◆ **Task description**
Copy the part of the "Today in history" text from "Today in history" to "and best actress." word for word.
*** Study text Section Begins ***
Today in history
Today is Saturday, May 16, the 136th day of 2009. There are 229 days left in the year. On this date in 1929, the first Academy Awards are presented during a banquet at the Hollywood Roosevelt Hotel. The movie “Wings” wins “best production,” while Emil Jannings and Janet Gaynor are named best actor and best actress.
In 1770, Marie Antoinette, age 14, marries the future King Louis XVI of France, who is 15. In 1866, Congress authorizes minting of the first 5-cent piece, also known as the “Shield nickel.” In 1868, the Senate fails by one vote to convict President Andrew Johnson as it takes its first ballot on the 11 articles of impeachment against him. In 1920, Joan of Arc is canonized by Pope Benedict XV. In 1939, the government begins its first food stamp program in Rochester, N.Y. In 1948, CBS News correspondent George Polk, who’d been covering the Greek civil war between Communist and nationalist forces, is found slain in Solonica Harbor. In 1960, a Big Four summit conference in Paris collapses on its opening day as the Soviet Union levels spy charges against the U.S. in the wake of the U-2 incident. In 1975, Japanese climber Junko Tabei becomes the first woman to reach the summit of Mount Everest. In 1984, comedian Andy Kaufman dies in Los Angeles at age 35. In 1989, during his visit to Beijing, Soviet President Mikhail S. Gorbachev meets with Chinese leader Deng Xiaoping, formally ending a 30-year rift between the two Communist powers. In 1999, the Justice Department says preliminary figures from the FBI indicate a decline in serious crime in 1998 for the seventh consecutive year. In 2004, the United States announces a new initiative to speed up the approval process for new combination AIDS drugs that is designed to bring cheap, easy-to-use treatment to millions of people in Africa and the Caribbean. Pope John Paul II names six new saints, including Gianna Beretta Molla, revered by abortion foes because she’d refused to end her pregnancy despite warnings it could kill her. (Beretta Molla, an Italian pediatrician, dies in 1962 at age 39, a week after giving birth to her fourth child.) In 2008, Osama bin Laden says in an audio statement that al-Qaida would continue its holy war against Israel and its allies until the liberation of Palestine.
May 16, 1984: Ohio Gov. Richard Celeste is on hand in Columbus to accept delivery of 10 Cavalier station wagons built at General Motors’ Lordstown plant.
*** Study text Section Ends ***
*** Provided records Section Begins ***
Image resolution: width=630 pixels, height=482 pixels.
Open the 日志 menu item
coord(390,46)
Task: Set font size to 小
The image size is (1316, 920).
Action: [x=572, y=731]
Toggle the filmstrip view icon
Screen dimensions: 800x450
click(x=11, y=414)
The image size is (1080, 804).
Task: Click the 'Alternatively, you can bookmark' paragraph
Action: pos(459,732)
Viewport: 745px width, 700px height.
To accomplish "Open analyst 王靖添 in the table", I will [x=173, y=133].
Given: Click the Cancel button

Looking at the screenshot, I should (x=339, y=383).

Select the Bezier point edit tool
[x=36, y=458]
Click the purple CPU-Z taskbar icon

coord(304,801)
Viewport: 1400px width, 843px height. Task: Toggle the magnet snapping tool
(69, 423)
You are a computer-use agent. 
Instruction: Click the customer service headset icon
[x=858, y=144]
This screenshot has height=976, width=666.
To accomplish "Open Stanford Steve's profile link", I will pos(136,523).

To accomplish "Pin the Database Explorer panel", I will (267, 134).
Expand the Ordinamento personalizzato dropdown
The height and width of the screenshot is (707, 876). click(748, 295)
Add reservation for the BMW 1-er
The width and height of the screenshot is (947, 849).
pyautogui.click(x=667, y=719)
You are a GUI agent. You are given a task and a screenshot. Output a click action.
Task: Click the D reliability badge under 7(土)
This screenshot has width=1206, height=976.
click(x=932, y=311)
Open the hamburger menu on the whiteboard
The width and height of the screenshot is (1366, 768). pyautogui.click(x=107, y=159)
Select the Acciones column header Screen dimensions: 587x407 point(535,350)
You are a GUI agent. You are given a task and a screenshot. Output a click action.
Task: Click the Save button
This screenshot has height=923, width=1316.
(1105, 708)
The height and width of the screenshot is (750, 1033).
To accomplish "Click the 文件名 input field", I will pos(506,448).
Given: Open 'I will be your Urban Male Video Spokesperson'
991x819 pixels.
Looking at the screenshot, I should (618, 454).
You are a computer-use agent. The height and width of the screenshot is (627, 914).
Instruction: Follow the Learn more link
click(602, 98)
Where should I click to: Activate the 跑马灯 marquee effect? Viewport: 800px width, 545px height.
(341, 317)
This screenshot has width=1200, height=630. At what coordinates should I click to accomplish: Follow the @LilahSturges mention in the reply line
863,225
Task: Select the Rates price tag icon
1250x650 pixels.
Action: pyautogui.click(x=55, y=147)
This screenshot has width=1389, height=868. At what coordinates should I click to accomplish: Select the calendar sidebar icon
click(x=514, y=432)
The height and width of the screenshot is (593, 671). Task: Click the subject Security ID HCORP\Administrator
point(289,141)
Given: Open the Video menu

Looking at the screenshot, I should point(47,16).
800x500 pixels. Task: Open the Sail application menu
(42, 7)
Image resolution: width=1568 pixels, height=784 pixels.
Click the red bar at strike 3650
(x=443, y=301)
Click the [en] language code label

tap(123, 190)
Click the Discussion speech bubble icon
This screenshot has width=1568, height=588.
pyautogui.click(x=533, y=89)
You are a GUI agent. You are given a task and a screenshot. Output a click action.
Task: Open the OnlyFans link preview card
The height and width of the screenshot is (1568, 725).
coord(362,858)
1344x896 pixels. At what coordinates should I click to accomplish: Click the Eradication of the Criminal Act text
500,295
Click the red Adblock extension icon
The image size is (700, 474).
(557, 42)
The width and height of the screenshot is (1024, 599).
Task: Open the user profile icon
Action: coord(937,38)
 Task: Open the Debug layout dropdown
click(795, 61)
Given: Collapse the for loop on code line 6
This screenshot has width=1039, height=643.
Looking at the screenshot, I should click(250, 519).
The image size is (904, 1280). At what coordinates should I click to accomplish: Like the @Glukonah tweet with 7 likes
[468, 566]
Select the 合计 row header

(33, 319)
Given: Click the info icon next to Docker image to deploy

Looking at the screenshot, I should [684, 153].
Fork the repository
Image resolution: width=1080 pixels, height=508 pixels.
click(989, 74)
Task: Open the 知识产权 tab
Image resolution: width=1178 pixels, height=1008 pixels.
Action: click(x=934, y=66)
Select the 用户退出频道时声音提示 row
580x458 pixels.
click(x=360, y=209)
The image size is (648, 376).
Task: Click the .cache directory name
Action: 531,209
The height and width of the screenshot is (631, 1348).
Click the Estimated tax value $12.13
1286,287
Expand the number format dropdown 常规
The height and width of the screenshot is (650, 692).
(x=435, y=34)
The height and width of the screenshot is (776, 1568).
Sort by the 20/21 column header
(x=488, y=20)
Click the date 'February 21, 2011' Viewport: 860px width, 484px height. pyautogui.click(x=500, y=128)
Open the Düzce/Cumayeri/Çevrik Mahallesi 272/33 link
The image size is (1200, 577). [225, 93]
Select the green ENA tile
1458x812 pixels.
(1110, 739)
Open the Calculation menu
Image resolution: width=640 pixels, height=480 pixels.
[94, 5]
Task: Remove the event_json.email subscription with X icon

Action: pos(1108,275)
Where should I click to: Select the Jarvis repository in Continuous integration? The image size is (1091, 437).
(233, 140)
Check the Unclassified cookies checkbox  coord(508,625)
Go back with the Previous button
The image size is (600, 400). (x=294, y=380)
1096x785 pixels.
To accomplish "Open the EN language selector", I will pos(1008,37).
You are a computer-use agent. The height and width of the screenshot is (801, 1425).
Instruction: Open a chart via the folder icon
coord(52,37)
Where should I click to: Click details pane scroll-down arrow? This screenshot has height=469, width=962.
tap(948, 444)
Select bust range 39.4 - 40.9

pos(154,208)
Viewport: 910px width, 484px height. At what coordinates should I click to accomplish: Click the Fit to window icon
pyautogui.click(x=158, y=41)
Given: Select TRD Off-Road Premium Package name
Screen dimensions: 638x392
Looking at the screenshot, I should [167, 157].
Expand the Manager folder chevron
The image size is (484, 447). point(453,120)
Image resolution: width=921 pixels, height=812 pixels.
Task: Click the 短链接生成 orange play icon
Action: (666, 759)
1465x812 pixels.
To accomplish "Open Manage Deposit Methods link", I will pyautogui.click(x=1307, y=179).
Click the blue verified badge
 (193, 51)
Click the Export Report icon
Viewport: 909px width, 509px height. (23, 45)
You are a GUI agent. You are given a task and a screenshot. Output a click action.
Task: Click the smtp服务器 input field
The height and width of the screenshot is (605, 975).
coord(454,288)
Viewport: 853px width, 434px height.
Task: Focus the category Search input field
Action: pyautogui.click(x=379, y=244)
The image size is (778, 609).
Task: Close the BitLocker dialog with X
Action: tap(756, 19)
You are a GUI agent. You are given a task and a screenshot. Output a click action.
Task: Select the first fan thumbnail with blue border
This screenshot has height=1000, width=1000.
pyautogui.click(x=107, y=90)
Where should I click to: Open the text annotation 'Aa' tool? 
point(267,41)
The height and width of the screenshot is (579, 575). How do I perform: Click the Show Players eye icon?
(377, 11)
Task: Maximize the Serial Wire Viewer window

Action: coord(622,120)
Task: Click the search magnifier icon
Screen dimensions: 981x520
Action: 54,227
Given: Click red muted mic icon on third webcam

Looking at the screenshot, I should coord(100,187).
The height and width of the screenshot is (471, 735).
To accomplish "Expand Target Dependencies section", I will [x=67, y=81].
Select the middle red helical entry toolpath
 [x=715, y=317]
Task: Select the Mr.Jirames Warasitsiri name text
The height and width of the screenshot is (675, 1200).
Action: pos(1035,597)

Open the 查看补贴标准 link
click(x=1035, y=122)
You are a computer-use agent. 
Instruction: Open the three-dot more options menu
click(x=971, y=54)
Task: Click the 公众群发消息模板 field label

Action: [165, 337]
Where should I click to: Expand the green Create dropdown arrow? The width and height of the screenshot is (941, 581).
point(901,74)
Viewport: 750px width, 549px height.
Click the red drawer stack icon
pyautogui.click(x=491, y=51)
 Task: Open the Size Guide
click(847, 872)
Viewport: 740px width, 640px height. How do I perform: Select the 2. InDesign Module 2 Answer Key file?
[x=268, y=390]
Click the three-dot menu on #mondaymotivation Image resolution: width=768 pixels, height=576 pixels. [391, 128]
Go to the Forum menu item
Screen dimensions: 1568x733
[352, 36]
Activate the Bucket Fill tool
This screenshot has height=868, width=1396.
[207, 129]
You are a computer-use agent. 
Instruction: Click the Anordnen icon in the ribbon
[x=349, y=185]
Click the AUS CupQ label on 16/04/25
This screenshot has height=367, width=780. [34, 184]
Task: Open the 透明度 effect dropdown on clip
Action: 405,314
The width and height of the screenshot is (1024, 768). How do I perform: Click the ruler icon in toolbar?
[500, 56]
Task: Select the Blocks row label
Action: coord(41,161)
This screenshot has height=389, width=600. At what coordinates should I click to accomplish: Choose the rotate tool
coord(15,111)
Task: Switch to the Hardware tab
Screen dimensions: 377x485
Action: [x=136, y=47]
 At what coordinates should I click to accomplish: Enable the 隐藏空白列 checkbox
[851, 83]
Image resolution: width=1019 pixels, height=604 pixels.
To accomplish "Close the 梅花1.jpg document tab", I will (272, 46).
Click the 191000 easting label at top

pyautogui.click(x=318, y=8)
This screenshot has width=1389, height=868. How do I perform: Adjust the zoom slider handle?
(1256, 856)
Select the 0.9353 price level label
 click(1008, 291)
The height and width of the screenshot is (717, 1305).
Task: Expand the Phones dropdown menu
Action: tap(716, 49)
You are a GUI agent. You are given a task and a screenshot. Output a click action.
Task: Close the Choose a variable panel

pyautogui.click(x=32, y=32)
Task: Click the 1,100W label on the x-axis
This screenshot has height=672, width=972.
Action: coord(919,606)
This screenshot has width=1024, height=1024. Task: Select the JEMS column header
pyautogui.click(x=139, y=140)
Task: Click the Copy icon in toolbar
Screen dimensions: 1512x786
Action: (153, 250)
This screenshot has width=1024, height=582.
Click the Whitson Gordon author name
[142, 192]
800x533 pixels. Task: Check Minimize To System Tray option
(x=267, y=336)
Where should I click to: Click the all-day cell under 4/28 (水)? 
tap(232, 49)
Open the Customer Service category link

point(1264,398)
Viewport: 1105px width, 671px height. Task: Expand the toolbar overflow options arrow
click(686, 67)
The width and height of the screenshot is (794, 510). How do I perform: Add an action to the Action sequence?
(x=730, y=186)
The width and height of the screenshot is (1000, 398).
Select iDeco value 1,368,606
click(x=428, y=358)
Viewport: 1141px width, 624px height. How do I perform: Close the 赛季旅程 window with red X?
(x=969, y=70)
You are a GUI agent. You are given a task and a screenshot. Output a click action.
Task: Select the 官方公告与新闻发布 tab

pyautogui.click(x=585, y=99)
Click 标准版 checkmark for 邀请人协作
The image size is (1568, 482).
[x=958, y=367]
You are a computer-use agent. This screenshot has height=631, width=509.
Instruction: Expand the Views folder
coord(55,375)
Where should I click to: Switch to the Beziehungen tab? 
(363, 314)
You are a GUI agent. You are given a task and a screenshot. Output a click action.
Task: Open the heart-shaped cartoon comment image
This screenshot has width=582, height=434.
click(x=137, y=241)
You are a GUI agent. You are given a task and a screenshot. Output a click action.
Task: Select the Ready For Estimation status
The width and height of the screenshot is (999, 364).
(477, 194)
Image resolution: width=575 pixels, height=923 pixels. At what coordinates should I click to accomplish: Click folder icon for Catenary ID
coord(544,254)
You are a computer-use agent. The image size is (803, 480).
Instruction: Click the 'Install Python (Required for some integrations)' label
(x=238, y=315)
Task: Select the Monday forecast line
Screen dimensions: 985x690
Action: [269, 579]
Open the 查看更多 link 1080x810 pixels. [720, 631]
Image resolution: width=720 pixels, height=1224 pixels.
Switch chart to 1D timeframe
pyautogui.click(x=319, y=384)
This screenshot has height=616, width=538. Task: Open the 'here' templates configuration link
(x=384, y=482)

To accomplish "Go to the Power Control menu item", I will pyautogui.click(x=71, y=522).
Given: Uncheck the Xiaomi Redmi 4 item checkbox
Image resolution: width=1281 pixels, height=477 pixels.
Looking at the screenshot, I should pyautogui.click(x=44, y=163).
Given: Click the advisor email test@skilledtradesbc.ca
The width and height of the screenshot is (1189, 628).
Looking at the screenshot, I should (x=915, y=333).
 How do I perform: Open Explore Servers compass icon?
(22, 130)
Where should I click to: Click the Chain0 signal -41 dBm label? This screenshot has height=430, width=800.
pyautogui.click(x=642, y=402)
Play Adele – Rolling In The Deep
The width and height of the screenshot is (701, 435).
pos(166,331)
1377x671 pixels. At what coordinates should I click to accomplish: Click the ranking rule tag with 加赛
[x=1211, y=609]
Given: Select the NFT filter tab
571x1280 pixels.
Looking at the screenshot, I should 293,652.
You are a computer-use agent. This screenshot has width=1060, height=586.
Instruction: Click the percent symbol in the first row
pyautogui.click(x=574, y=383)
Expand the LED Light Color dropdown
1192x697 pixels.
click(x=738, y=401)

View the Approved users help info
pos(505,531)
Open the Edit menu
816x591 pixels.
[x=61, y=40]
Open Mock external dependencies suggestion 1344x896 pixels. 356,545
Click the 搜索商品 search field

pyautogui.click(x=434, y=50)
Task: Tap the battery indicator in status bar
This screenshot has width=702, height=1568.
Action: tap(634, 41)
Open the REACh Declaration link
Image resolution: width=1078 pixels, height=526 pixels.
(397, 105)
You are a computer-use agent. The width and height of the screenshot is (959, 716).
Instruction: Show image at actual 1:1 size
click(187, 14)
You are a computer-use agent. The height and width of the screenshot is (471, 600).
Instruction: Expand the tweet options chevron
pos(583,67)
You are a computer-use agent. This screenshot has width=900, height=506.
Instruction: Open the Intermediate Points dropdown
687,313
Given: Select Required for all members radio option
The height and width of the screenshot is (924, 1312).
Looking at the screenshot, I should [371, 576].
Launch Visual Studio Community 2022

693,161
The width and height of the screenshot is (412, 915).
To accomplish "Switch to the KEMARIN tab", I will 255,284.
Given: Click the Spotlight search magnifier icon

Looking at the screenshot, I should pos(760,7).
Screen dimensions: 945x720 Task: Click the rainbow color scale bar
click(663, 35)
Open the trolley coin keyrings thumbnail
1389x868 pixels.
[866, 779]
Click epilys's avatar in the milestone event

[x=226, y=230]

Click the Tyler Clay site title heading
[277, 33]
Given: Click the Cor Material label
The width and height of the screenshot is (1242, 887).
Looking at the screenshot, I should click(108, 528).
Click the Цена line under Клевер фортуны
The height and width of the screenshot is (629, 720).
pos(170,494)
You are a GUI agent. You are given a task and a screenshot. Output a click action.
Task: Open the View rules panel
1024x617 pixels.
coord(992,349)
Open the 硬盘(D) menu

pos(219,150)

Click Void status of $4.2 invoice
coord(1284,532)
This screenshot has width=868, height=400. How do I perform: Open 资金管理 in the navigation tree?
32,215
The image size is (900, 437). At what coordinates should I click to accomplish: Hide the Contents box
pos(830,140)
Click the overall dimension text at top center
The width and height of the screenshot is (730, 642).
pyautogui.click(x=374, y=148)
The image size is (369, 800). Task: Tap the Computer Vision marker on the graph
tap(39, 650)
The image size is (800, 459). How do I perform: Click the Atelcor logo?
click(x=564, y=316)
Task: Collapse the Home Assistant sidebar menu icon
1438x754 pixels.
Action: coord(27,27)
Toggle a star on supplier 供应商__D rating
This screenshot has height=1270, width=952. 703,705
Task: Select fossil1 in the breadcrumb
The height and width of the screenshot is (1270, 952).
*** Provided records Section Ends ***
◆ **Completed exercise**
Today in history
Today is Saturday, May 16, the 136th day of 2009. There are 229 days left in the year. On this date in 1929, the first Academy Awards are presented during a banquet at the Hollywood Roosevelt Hotel. The movie “Wings” wins “best production,” while Emil Jannings and Janet Gaynor are named best actor and best actress.